### Page text:

§

# MBR info lost



## semi-ambivalent (Nov 9, 2013)

I have at work a amd64 machine that was running 9.2 without issue. We moved to a new building and the Facilities people moved the box. When I set it up and booted it failed with some debug-looking console display. I had the box's old 32-bit disk so I put that in as ada0 and moved the broken disk to ada1. It booted ada0 fine and I can see all the partitions and data on ada1. (Whew...)

How do I re-install the book code on the old disk? I've returned it to ada0, booted off an amd64 CD, chose liveCD and tried `fdisk -B -b /boot/boot0 /dev/ada0` but when I boot that it gives an F1 prompt. "Enter" gives two hashes. I'm thinking this doesn't work because I'm not using the old /dev/ad0 DOS disk layout but can't find anything else in the Handbook. Windows did not do this; the disk is ALL FreeBSD. Ideas needed; I really don't want to re-install (could if necessary, all user data is in a non-system partition: /dev/ada0p8).

§

### Given data:
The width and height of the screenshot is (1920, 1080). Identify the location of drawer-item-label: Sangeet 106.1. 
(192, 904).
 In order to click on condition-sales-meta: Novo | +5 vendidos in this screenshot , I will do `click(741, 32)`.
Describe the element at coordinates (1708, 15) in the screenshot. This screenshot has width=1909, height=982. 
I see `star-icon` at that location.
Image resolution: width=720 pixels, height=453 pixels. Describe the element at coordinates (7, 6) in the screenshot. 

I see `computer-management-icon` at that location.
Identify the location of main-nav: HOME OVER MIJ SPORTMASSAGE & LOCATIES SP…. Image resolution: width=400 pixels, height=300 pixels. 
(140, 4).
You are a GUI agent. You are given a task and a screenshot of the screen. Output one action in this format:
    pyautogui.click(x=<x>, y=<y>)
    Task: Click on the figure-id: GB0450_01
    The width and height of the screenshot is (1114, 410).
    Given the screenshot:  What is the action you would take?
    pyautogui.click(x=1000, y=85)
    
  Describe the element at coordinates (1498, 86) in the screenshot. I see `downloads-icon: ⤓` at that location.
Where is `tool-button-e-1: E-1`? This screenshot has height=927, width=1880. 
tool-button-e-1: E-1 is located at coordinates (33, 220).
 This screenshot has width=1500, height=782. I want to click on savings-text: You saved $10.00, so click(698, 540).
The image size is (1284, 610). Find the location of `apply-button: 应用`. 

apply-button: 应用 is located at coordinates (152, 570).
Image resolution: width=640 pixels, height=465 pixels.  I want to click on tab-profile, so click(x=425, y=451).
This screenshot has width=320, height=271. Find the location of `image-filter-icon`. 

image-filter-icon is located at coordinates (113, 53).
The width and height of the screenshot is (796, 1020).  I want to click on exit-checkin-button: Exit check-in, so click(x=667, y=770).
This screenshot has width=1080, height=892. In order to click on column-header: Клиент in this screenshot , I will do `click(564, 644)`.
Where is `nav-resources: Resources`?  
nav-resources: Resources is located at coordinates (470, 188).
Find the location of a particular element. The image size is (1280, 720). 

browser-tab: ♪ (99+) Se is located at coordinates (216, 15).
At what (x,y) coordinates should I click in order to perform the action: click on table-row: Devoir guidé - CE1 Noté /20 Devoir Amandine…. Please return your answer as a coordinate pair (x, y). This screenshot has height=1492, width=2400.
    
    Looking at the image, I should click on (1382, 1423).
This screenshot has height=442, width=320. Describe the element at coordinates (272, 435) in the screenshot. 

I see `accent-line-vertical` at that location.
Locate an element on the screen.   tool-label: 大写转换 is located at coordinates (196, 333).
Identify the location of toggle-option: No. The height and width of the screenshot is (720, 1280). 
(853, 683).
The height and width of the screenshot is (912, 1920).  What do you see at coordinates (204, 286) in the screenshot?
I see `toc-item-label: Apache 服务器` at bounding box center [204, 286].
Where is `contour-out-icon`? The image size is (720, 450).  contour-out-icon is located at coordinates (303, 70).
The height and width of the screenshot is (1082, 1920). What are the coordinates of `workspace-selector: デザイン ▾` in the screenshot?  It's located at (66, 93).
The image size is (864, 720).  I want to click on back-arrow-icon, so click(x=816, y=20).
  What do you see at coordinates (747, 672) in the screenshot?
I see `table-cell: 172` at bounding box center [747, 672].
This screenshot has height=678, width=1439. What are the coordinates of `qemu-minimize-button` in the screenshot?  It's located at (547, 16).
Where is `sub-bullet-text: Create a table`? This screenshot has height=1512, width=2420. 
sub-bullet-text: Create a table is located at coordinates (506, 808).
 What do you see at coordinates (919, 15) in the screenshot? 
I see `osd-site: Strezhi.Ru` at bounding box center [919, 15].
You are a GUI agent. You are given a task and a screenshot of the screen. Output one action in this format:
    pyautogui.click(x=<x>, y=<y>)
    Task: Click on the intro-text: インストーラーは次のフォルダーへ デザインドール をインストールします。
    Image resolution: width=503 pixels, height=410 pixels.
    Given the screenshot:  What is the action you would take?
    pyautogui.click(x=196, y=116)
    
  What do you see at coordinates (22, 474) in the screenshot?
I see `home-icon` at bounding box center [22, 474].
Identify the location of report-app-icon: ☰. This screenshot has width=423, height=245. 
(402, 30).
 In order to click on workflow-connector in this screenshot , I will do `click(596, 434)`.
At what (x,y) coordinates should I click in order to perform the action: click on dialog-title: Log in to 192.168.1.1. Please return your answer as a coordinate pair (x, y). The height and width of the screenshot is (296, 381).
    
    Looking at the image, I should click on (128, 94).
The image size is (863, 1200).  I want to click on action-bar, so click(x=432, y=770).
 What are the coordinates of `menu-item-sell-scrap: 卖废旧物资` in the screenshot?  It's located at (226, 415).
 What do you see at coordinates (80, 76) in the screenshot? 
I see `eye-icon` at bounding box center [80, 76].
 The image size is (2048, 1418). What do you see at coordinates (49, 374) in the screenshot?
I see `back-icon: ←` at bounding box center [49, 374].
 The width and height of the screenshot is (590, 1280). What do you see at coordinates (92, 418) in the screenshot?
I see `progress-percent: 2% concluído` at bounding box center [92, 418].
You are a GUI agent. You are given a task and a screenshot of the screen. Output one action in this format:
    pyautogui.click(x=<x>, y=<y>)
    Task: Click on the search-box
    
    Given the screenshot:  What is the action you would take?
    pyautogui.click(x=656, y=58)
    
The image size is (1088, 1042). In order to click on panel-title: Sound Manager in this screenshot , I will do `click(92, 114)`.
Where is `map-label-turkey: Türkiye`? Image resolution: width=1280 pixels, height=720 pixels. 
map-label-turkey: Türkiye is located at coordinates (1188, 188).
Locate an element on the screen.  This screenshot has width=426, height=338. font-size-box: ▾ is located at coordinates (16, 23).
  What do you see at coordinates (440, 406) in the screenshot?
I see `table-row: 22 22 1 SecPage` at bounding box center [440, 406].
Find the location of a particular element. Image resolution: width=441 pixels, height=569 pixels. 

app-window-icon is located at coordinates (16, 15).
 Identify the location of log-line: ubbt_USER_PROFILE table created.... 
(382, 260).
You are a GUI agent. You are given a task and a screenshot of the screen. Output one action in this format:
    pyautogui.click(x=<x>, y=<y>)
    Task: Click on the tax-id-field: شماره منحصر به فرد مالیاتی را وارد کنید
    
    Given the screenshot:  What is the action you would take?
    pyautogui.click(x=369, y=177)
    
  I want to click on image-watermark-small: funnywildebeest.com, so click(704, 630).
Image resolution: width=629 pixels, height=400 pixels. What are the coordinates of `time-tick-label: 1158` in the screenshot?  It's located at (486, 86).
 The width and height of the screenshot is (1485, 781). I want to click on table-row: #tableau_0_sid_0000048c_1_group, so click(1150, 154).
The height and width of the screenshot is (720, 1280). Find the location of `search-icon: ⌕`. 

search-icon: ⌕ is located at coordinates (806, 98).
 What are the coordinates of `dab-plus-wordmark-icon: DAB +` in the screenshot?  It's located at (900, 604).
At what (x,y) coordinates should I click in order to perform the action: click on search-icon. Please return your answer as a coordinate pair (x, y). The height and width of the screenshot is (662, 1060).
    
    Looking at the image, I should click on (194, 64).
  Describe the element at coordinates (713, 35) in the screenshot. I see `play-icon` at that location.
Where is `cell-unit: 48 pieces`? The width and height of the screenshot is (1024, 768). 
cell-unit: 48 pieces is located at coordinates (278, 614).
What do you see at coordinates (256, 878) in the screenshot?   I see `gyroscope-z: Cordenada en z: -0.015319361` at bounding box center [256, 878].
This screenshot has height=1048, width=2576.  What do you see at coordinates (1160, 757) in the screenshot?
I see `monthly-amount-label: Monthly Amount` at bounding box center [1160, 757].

§

### Task requirements:
A) Can you reproduce word for word the part of the lost-MBR thread that begins at the words "# MBR info lost" and stops after "on ada1. (Whew...)"?
B) Would you carry on the lost-MBR thread from the point where it stops?

### Answer list:
A)
# MBR info lost



## semi-ambivalent (Nov 9, 2013)

I have at work a amd64 machine that was running 9.2 without issue. We moved to a new building and the Facilities people moved the box. When I set it up and booted it failed with some debug-looking console display. I had the box's old 32-bit disk so I put that in as ada0 and moved the broken disk to ada1. It booted ada0 fine and I can see all the partitions and data on ada1. (Whew...)

B)
Many thanks,
s-a


----------



## wblock@ (Nov 9, 2013)

Did you back it up before writing to it?  Why not?

ada0p8 means it was a GPT disk.  I say "was" because writing to a GPT disk with fdisk(8) is not good.  fdisk(8) does not understand GPT at all, but it will happily change the PMBR on a GPT disk that is not meant to be changed.

Before doing anything else, boot a recovery disk (mfsBSD is very good) and back up ada0p8 to another disk.

With a safe backup, gpart(8) can be used to write boot code to the disk.  The first half of Disk Setup On FreeBSD shows how to do that.

There still could be problems.  Moving the machine might have damaged it.


----------



## semi-ambivalent (Nov 9, 2013)

Yes, I backed the disk up to my home machine. The data is safe, I'm just trying to avoid the time it will take to re-compile software. I use ports rather than packages.

At the same time this was the first machine on which I used the "new" partitioning scheme at install, so this will be a good skill exam.

thanks!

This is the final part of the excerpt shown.